Na realidade, sua cólera era interminável. Muito curioso era o fato de jamais terem ouvido o duque de Guermantes servir-se da expressão bel et bien, bastante trivial, no sentido de "inteiramente". Mas desde a eleição do Jockey, quando lhe falavam do Caso Dreyfus, bel et bien surgia logo:

- Caso Dreyfus, Caso Dreyfus, é fácil de dizer e o termo é impróprio; não se trata de uma questão de religião, mas bel et bien de uma questão política.-

Cinco anos podiam passar sem que lhe ouvissem dizer bel et bien se, nesse período, não lhe falassem do Caso Dreyfus; mas se, passados cinco anos, o nome de Dreyfus voltava à conversa, logo o bel et bien retornava automaticamente. Além disso, o duque não mais podia suportar que lhe falassem desse Caso "que provocou", dizia, "tantas desgraças", embora na realidade só fosse sensível a uma única, o seu fracasso na disputa da presidência do Jockey.

Assim, na tarde de que estou falando e na qual recordei à Sra. de Guermantes o vestido vermelho que ela usava no sarau da sua prima, o Sr. de Bréauté foi muito mal recebido quando, querendo dizer algo, por uma associação de idéias que permaneceu obscura e que ele não revelou, começou fazendo manobrar a língua na ponta da boca em forma de cu de galinha:

- A propósito do Caso Dreyfus... - (por que do Caso Dreyfus? tratava-se apenas de um vestido vermelho, e certamente o pobre Bréauté, que jamais pensara senão em fazer graça, não punha qualquer malícia naquilo). Mas bastou o nome de Dreyfus para franzir as sobrancelhas jupiterianas do duque de Guermantes.

- Contaram-me - disse Bréauté - um belo gracejo, na verdade muito fino, do nosso amigo Cartier (avisamos o leitor que esse Cartier, irmão da Sra. de Villefranche, não tinha a menor sombra de relação com o joalheiro do mesmo nome), o que aliás não me espanta, pois ele tem espírito para dar e vender.

- Ah - interrompeu Oriane-, não seria eu quem compraria. Não sei lhe dizer o quanto o seu Cartier sempre me enfadou, e jamais pude compreender o encanto infinito que Charles de Ia Trémoïlle e sua mulher encontram nesse maçante que vejo todas as vezes que vou à casa deles.

- Minha iara duiesa - respondeu Bréauté, que dificilmente pronunciava os cc-, acho-a muito severa quanto a Cartier. É verdade que talvez lhe dêem confiança demais na casa dos La Trémoïlle, mas enfim é para eles uma espécie, como direi, uma espécie de fiel Acates, o que se torna um pássaro bem raro nos tempos que correm. Em todo caso, eis o que me contaram. Cartier teria dito que, se o Sr. Zola procurara um processo e quisera ser condenado, fora porque desejava experimentar uma sensação que ainda não conhecia, a de estar numa prisão.

- Por isso fugiu antes de ser preso - interrompeu Oriane. - Isto não tem pé nem cabeça. Aliás, mesmo que fosse verossímil, acho o gracejo bem idiota. Se é isso que você chama de espirituoso...

- Meu Deus, minha iara Oriane -respondeu Bréauté que, vendo-se contestado, começava a recuar-; o gracejo não é meu, eu o repito tal como me passaram; julgue-o pelo que vale. Em todo caso, foi motivo para que o Sr. Cartier tenha sido severamente admoestado por este excelente La Trémoïlle, que, com muita razão, não quer que se fale jamais em seu salão disso que chamarei, como dizer?, as questões em curso, e que ficou tanto mais contrariado pois estava presente a Sra. Alphonse Rothschild.

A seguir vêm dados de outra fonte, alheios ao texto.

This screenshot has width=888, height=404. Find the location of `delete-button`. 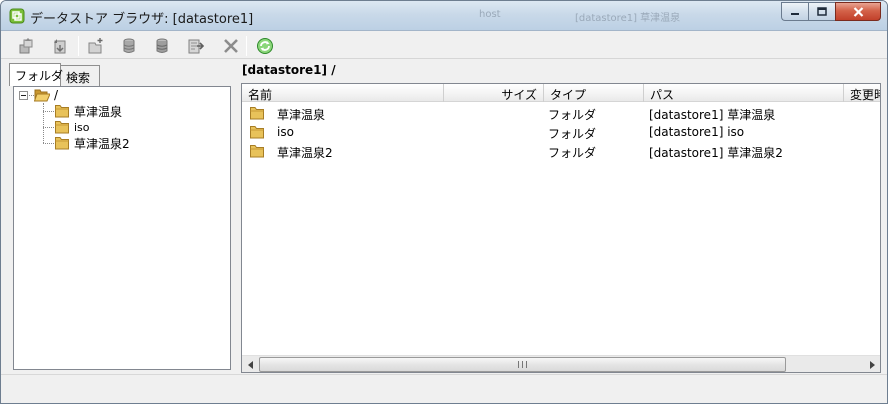

delete-button is located at coordinates (231, 46).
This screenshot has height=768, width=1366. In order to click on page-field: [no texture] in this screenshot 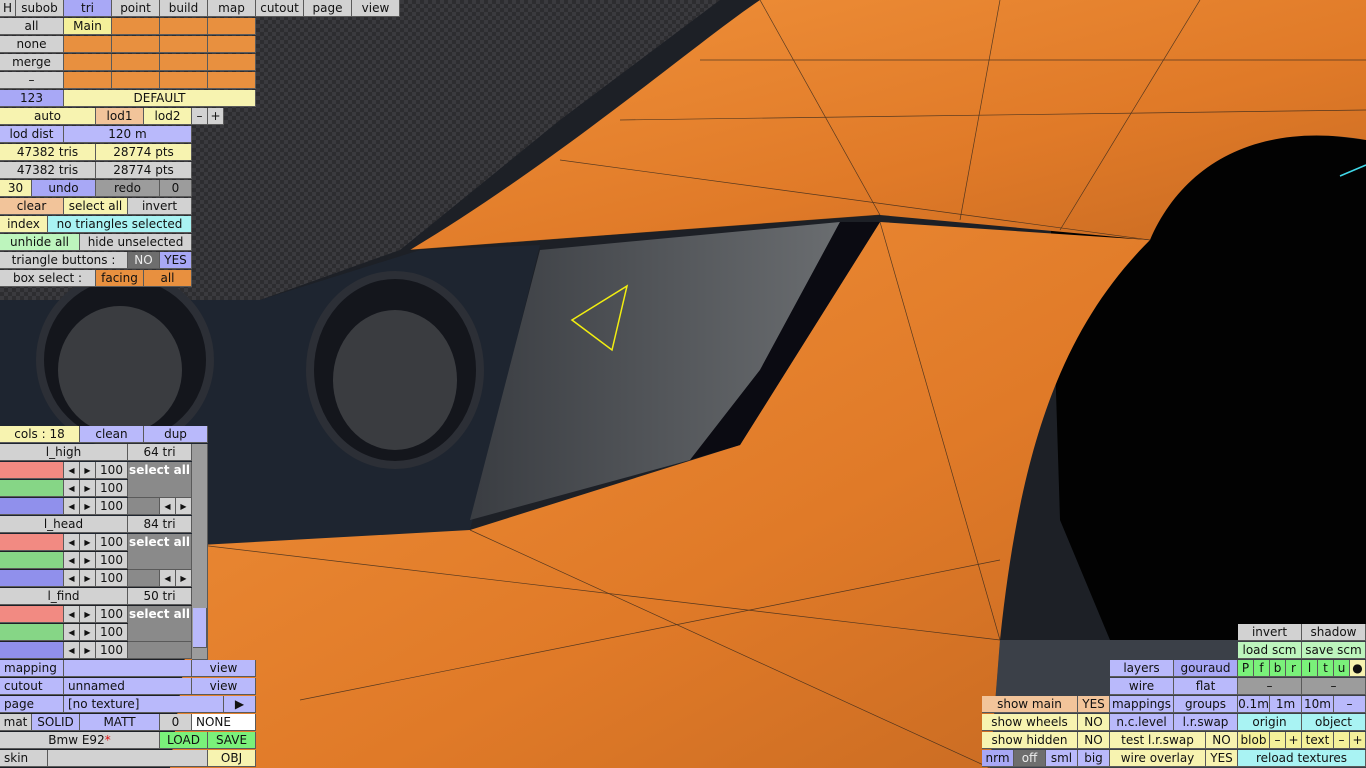, I will do `click(144, 704)`.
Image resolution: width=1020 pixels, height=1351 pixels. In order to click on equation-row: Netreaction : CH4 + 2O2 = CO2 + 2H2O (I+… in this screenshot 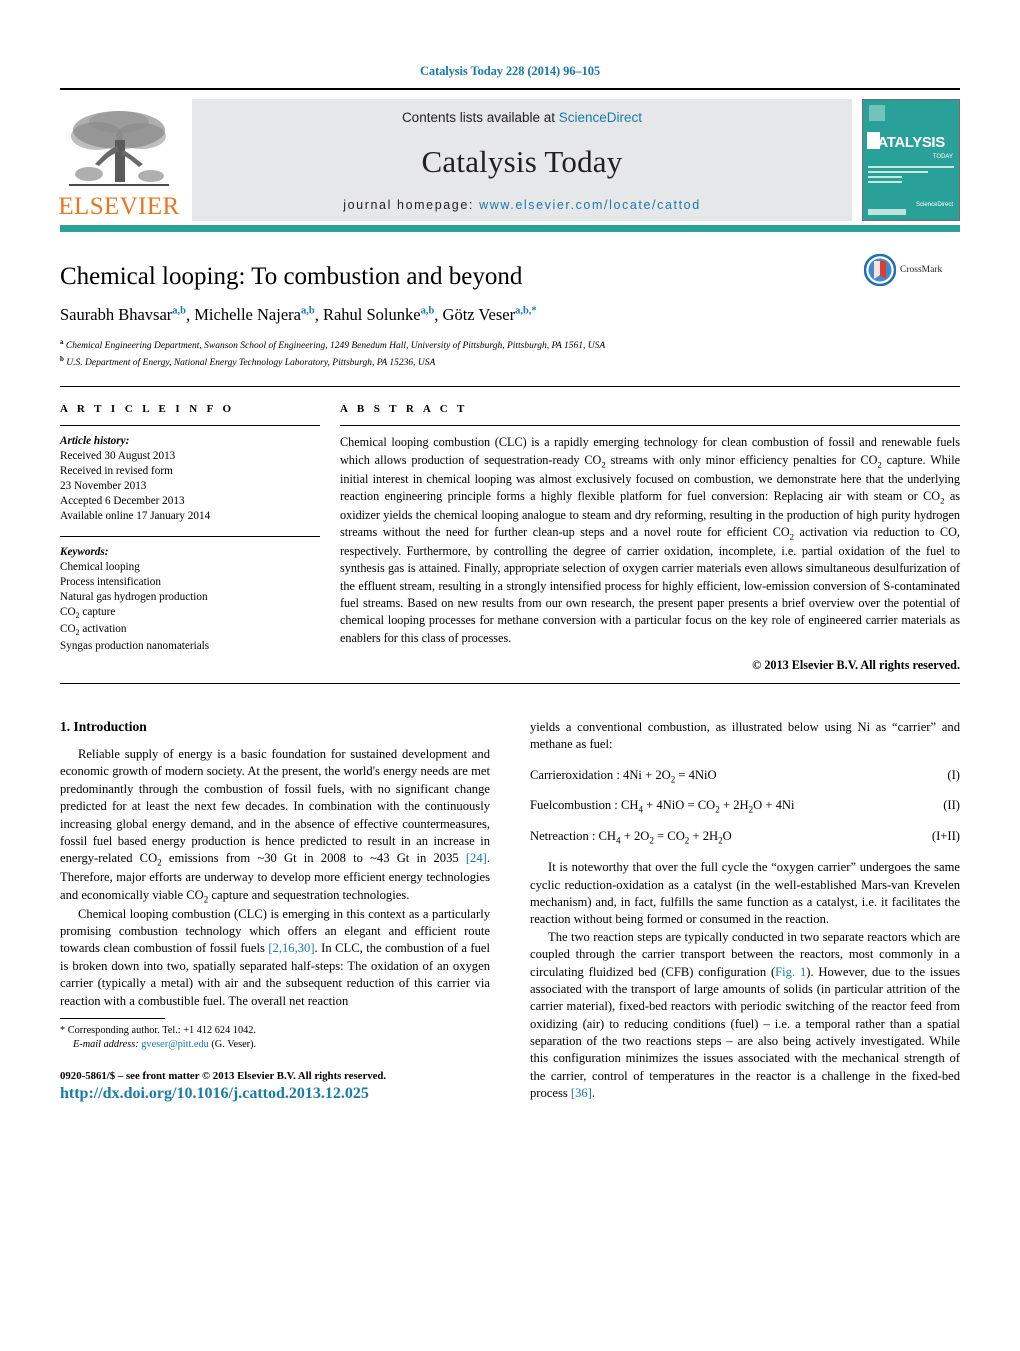, I will do `click(745, 838)`.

- Cartier teve de sofrer da parte de La Trémoïlle uma verdadeira descompostura.

- Evidentemente - disse o duque de muito mau humor-os Alphonse de Rothschild, embora tenham o tato de jamais falar desse caso abominável, são dreyfusistas até a alma, como todos os judeus. Isso é até um argumento ad hominem (o duque empregava um pouco a torto e a direito a expressão ad hominem) que ainda não se fez valer o suficiente para mostrar a má-fé dos judeus. Se um francês rouba, assassina, não me sinto obrigado a considerá-lo inocente por ser um francês como eu.